46

27AGO20

FRANÇA (continuação)

PHILIBERT DE L'ORME

Depois de uma viagem a Itália, Philibert de L'Orme ou simplesmente Delorme, construiu esta ligação entre dois corpos da Hôtel Boullioud, em Lyon. É uma intervenção difícil, entre duas alas paralelas e com escadas em vértices angulosos. A galeria de passagem e ligação entre os dois corpos preexistentes apoia-se num único pilar, com uma pequena fonte adossada, e nas duas trompas que perfazem o suporte das duas esquinas reentrantes. conforme se vê tanto nos desenhos de projecto como nas figuras 46.1 e 46.2, a planta e o alçado, bem como na figura 46.3.

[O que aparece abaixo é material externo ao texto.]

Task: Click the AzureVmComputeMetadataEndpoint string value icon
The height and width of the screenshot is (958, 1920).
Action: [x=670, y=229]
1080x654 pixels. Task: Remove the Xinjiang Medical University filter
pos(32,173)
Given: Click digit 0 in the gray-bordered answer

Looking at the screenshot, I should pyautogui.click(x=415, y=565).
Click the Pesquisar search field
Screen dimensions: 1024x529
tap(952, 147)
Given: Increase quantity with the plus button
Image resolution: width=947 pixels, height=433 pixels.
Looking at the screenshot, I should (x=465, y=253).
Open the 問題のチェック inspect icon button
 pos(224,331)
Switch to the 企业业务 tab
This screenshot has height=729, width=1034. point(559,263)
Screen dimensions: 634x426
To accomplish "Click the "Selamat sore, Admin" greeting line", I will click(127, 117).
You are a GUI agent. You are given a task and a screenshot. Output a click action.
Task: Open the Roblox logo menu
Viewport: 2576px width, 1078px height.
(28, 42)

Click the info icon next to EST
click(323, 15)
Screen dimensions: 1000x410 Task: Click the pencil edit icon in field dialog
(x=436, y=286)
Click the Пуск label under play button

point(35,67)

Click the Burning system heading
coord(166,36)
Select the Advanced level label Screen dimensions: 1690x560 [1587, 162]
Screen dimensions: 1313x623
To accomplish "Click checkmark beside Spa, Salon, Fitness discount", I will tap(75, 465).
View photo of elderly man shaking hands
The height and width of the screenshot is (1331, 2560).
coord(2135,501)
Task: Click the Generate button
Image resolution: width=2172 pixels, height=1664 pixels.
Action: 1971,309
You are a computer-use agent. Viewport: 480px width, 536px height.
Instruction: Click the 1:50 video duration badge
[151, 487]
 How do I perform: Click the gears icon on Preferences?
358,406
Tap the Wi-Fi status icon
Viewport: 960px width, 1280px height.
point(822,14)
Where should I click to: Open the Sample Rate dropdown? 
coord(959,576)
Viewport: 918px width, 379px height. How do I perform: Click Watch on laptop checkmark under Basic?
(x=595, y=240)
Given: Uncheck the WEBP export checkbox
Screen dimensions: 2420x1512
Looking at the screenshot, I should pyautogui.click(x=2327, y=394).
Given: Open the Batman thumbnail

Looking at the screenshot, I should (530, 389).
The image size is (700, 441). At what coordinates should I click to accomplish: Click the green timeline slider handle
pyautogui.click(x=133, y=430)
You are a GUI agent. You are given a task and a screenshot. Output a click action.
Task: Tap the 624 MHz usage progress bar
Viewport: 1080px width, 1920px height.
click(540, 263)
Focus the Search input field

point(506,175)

Figura 46.1 . Galeria Boullioud . planta ao nível do 
andar superior . Lyon . 1536 . Philibert de L'Orme

Figura 46.2 . Galeria Boullioud . Alçado . Lyon
1536 . Philibert de L'Orme

Figura 46.3 . Galeria Boullioud . Fachada . Lyon . 1536 . Philibert de L'Orme

Era preciso saber-se muito de de geometria (figura 46.3) para se conseguir uma tal proeza, nos inícios do século XVI.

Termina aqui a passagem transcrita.